Le Cnfpt, organisme paritaire dont la Cgt assure la vice-présidence, mène ainsi une réflexion positive sur les impacts de la transition numérique sur nos métiers, sur ses enjeux et sur l’anticipation des collectivités. Il en ressort déjà des pistes de réflexion sur le temps de travail, le développement des compétences numériques, l’accès aux formations des agents, la modernisation des pratiques managériales, collaboratives et de confiance. Une terminologie plus intéressante que celle de la « bienveillance »… Il s’agit d’enjeux décisifs pour les agents, comme pour leur protection, leur temps de travail, la mesure de la performance, la déconnexion.

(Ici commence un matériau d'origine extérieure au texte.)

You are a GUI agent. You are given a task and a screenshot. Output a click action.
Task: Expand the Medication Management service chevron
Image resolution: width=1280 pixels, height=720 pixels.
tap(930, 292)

– Jean-Luc Molins : L’accord européen sur le numérique signé par la Confédération européenne des syndicats (Ces) en juin est un levier d’action non négligeable. Il pose la question du droit à la déconnexion, stipule que le télétravail relève de ce droit. Il pointe également le flou qui s’installe entre vie professionnelle et vie privée, avec à la clé des ambiguïtés quant aux responsabilités des uns et des autres. Or, à l’inverse du projet français d’accord national interprofessionnel sur le télétravail, ce texte est normatif, il doit être transposé dans tous les États et prévoit des prescriptions pour rendre effectif le droit à la déconnexion.

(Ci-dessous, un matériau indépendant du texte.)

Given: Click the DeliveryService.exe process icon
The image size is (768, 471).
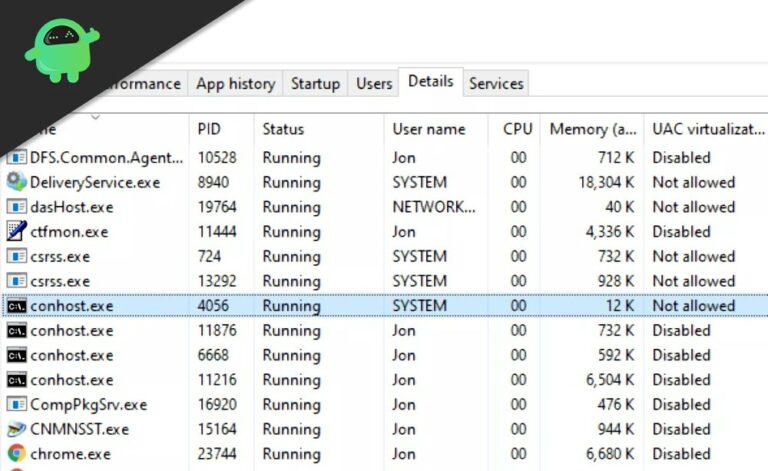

Aujourd’hui, le Portugal, l’Espagne et le Danemark ont négocié des accords qui encadrent sérieusement le télétravail. Alors qu’en France, à rebours de ce qui se pratique en Europe, on est en train d’entériner les ordonnances Macron de 2017 et la loi Travail. Le Medef refuse tout cadre normatif interprofessionnel et renvoie tout à l’entreprise, entreprise où l’on se retrouve confronté à des chartes sans norme minimale, organisant le bon vouloir de l’employeur. C’est une véritable prime à ceux qui vont jouer à fond le dumping social.

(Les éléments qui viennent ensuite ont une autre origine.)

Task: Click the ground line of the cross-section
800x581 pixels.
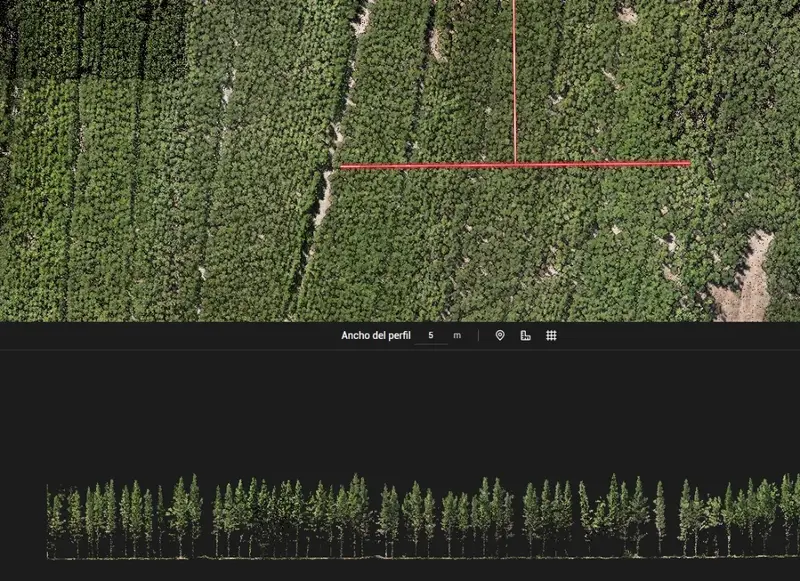Action: (423, 558)
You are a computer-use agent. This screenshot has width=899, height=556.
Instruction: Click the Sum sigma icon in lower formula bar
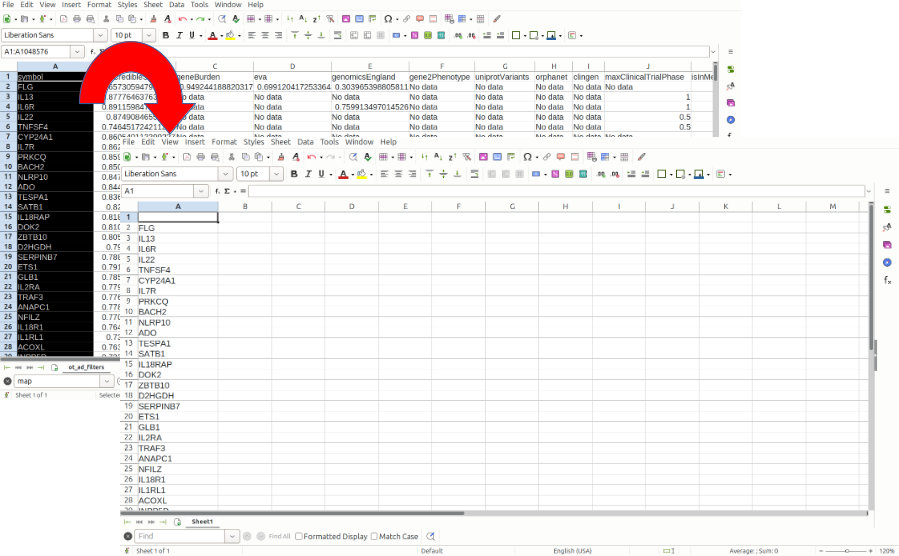pyautogui.click(x=226, y=191)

– Nayla Glaise : D’une certaine façon, en créant des préoccupations identiques pour tous, le Covid a aussi jeté les bases d’une démarche revendicative partagée au plan européen. Or, si l’on a pu avoir un accord interprofessionnel en 2005, c’est grâce à l’accord européen de 2002. Il y a quelque temps, nous avons eu une réunion à la Ces pour déterminer l’agenda du dialogue social en 2021 : tous les États sont demandeurs d’un nouvel accord sur le télétravail, qu’ils lient à une ouverture de négociations.
Au niveau européen, contrairement à ce que nous connaissons en France, le dialogue social est pris au sérieux et il existe, de part et d’autre, une volonté d’aboutir. Pas forcément au même résultat, cela va sans dire. Mais ne pas aboutir est ressenti comme un échec collectif. En France, le Medef a refusé durant des mois l’idée même d’une négociation. Il faut donc résolument s’appuyer sur le niveau européen, sur le plan social comme au niveau du Parlement, où des initiatives intéressantes émergent autour de l’encadrement du télétravail et notamment avec un droit à la déconnexion.